ボクたちはまさかココをお風呂に入れてやれるなんて、沐浴をさせてやれるなんて思いもよらなかったので、そう提案してくれたのはすごく意外だったけど、とてもうれしくて是非とお願いしました。
助産師さんは病室にベビーバスを持ってきてくれました。中のお湯はちゃんと湯温計で40度に調整されていました。
そしてココを病室に連れてきてもらい、ココの服を脱がせてやりました。
ココの胸には絆創膏では隠し切れない大きな大きな傷があって、それはあまりにも痛々しかった。ボクは自分たちの決断が本当に正しかったのか自信がなくなりました*。
ごめんね。
ほんとにごめんね、ココ。
まだ手術後の傷が治りきっていない奥さんの代わりに、ボクがココに沐浴をさせてやりました。助産師さんに教えてもらいながらガーゼで髪や顔を拭いてやり、しっかり石鹸を泡立てて胸やお腹はやさしくマッサージするように、首を支えながらひっくり返して背中やお尻を洗ってやりました。
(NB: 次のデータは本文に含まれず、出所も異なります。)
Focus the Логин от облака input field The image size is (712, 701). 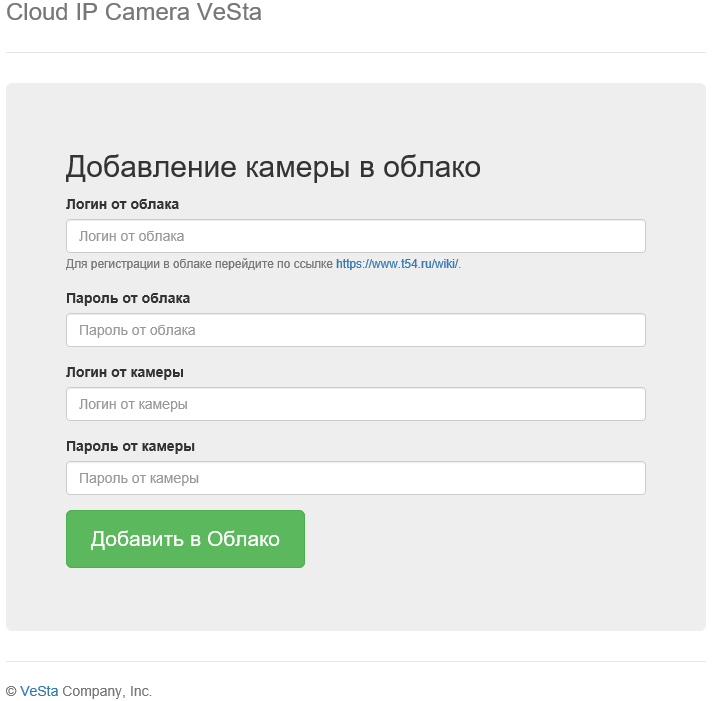[x=356, y=236]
ココの背中はまだ産毛がたくさん生えていて毛むくじゃらだった。きっとこれがだんだん抜けていって、スベスベのキレイな肌になっていったんだろうな。
奥さんと助産師さんが「ココちゃん、ほんとに気持ちよさそうね」と言ってくれて、ボクもとてもうれしかった。
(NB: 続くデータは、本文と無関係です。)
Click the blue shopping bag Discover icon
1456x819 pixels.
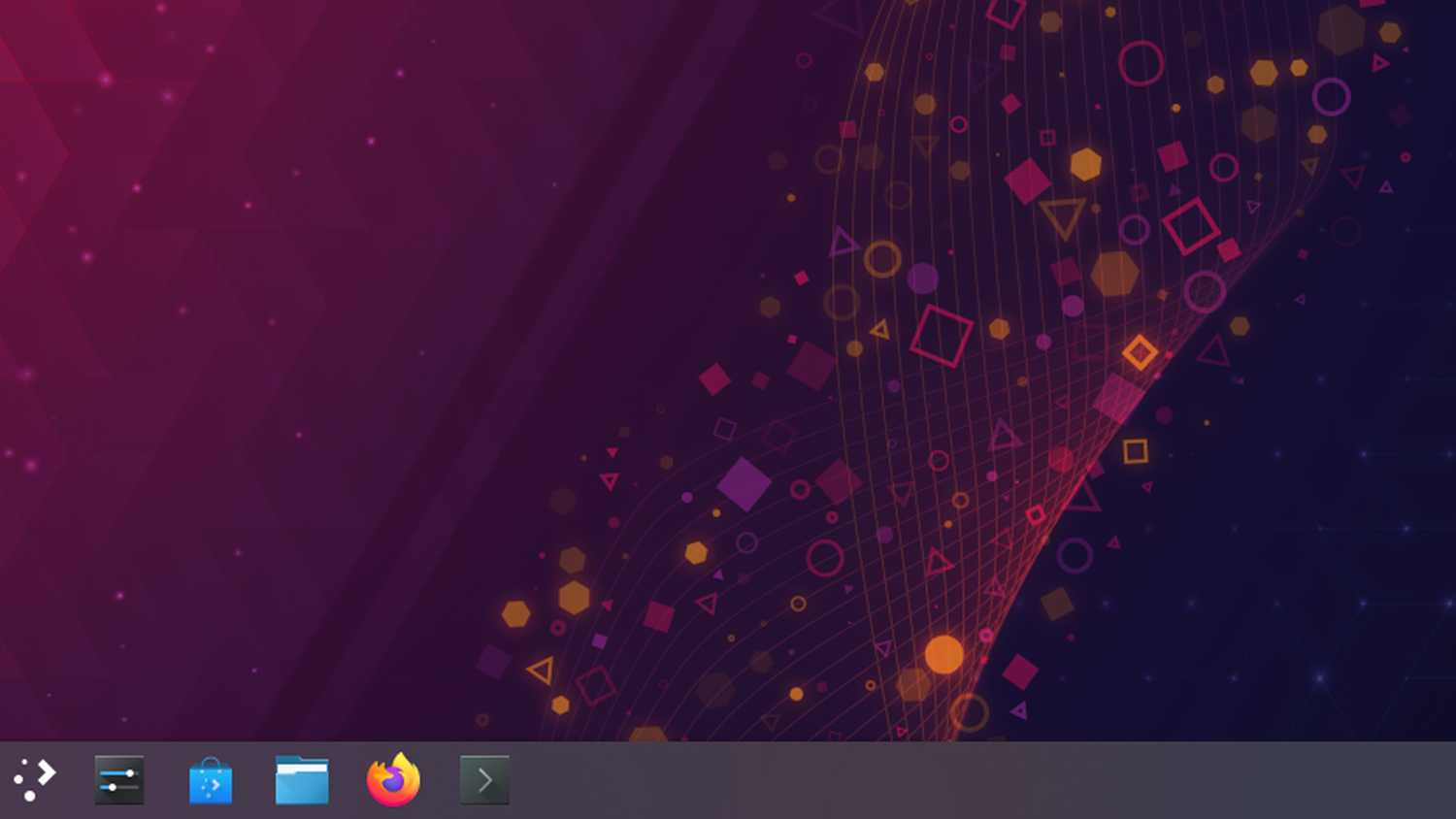tap(210, 778)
お風呂から上がったココをしっかり乾かしてやっているとき、助産師さんは、このままカンガルーケアをしてあげてはどうですかと言ってくれました。
上半身裸になった奥さんとぴったり肌をあわせて、ココは安心しきって眠っているように見えた。
ココと触れ合うことで奥さんの身体はまた自分が母親であることを思い出したのか、薬で止めたはずの母乳がまた出てきました。すごく不思議な光景で、涙が出た。
奥さんはやわらかくやさしく、ずっとココを撫でてやっていました。
裸ん坊で抱き合う奥さんとココの姿は、ボクにはとてもキレイで神聖なものに見えました。
それはボクの大切な家族のつながりで、ボクがこの先ずっと守るべき大切な宝物でした。
こうして、この日の沐浴とカンガルーケアは、ボクたちとココにとって大切な思い出になりました。
ボクたちは自分たちではこういう思い出を作ることを思いつきもしなかったし、思いついていたとしても言い出せなかったと思う。いつも忙しそうなスタッフさんたちに、亡くなった子をお風呂にいれてやりたいから用意してほしいとか、沐浴の仕方を教えてほしいなんて言えない。スタッフさんから提案してもらったからこそ、ボクたちは大切な思い出を残すことができた。ほんとうにありがたかった。
ボクたちに起こったことは本当につらくて悲しいことだったけど、周りの人に対して怒りや憎しみではなく、こうやって感謝の気持ちをもっていられたことは、その後のボクたちがココの死を受け入れていくための大きな手助けとなりました。